The U.S. National Highway Traffic Safety Administration (NHTSA) recently issued proposed guidance titled Cybersecurity Best Practices for Modern Vehicles based on public feedback collected by NHTSA in addition to the National Institute of Standards and Technology’s (NIST’s) Framework for Improving Critical Infrastructure Cybersecurity. Key takeaways from the guidance include:
1. Consider cybersecurity in the vehicle development process.
NHTSA emphasizes the importance of making cybersecurity a priority through an ongoing process of risk evaluation. It recommends the auto industry:
- Use guidance, best practices and design principles derived from NIST, NHTSA, industry associations, and Auto ISAC, and consider adopting SAE International’s J3061 Recommended Practice Cybersecurity Guidebook for Cyber-Physical Vehicle Systems.
- Identify risks, analyze potential threats, and establish rapid detection and remediation capabilities.
- Collect information on any potential attack that may be analyzed and shared with industry through Auto ISAC.
- Fully document any actions, changes, design choices, and analyses.
2. Prioritize leadership on product cybersecurity.
NHTSA recommends companies appoint a high-level corporate officer to be responsible for product cybersecurity.

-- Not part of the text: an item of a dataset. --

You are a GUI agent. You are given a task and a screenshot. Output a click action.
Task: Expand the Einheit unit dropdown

The agency believes a top-down approach demonstrates the seriousness of managing cybersecurity risks and engendering a proactive culture in which cybersecurity protections are considered early in the design phases of product development cycles.
To show their commitment to cybersecurity, companies can take the following actions:
- Allocate resources focused on researching, investigating, implementing, testing, and validating product cybersecurity measures and vulnerabilities.

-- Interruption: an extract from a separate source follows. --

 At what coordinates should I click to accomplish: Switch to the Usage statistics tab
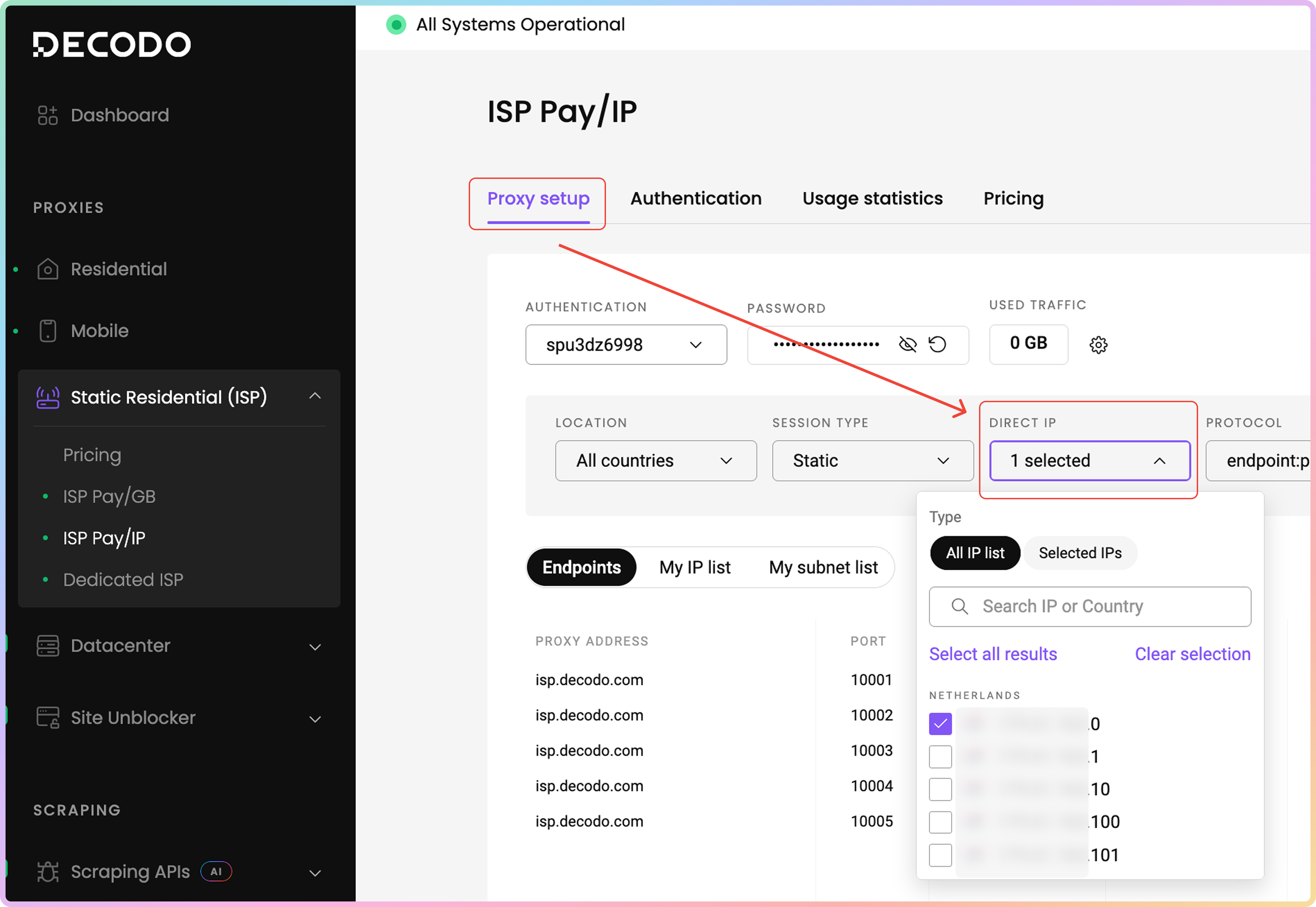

- Facilitate direct communication channels through organizational ranks.
- Enable an independent voice for cybersecurity considerations within the vehicle safety design process.
3. Share information.
NHTSA encourages private companies, nonprofit organizations, executive departments, agencies, and other entities to share information regarding cybersecurity risks and incidents, and to collaborate. NHTSA also advocates membership in the Auto ISAC.
4. Create a vulnerability reporting/disclosure policy.
NHTSA advises companies to create their own vulnerability reporting/ disclosure policies. Such policies would provide any external cybersecurity researcher with guidance on how to disclose vulnerabilities to the organization.
5. Develop a vulnerability/exploit/incident response process.
NHTSA advises the automotive industry to develop a documented process for responding to incidents, vulnerabilities and exploits. This process would involve the following:
- Outline roles and responsibilities for each responsible group within the organization to ensure a rapid response.
- Define metrics to assess the effectiveness of the response process.
- Report all incidents, exploits and vulnerabilities to the Auto ISAC.
- Periodically run response capability exercises to test the effectiveness of the disclosure policy operations and internal response processes.
6. Conduct self-audits.
NHTSA recommends that the automotive industry document the details related to the cybersecurity process for both auditing and accountability. Such documentation may include risk assessments, penetration test results and organizational decisions. Additionally, it advises industry to:
- Develop and use a risk-based approach to assess vulnerabilities and potential impacts that consider the entire supply chain of operations.
- Use penetration tests where qualified testers are deployed to identify vulnerabilities.
- Establish procedures for internal review and documentation of cybersecurity-related activities, such as producing an annual report on the state of cybersecurity practices.
7. Implement fundamental vehicle cybersecurity protections.
Lastly, NHTSA recommends a series of actions to move toward a more cyber-aware posture:
- Limit developer/debugging access in production devices: Control developer access to an electronic control unit (ECU) for deployed units by eliminating access or limiting to authorized privileged users.
- Control keys: Protect from disclosure keys or password providing unauthorized, elevated level of access to vehicle computing platforms.
- Control vehicle maintenance diagnostic access: Limit diagnostic features to a specific mode of vehicle operation.
- Control access to firmware: Consider encryption as a useful tool to prevent unauthorized recovery and analysis of firmware.
- Limit ability to modify firmware: This would make it more challenging for malware to be installed on the vehicles and firmware updating systems.
- Control proliferation of network ports, protocols and services: Limit the use of network servers on vehicle ECUs to essential functionality.
- Use segmentation and isolation techniques in vehicle architecture design: Use logical and physical isolation techniques to separate processors, vehicle networks, and external connections to limit and control pathways from external threat vectors to cyber-physical features of vehicles.
- Control internal vehicle communications: Avoid sending safety signals as messages on common data buses.
- Log events: Maintain a log of events concerning cybersecurity attacks or successful breaches; any such log should be scrutinized periodically to detect trends of cyber-attack.
- Control communication to back-end servers: Employ widely accepted encryption methods in any IP-based operational communication between external servers and the vehicle.
- Control wireless interfaces: Industry should plan for and design-in features that could allow for changes in network routing rules to be quickly propagated and applied to one, a subset or all vehicles.
The agency is accepting public comments on the proposed guidance until November 28, 2016.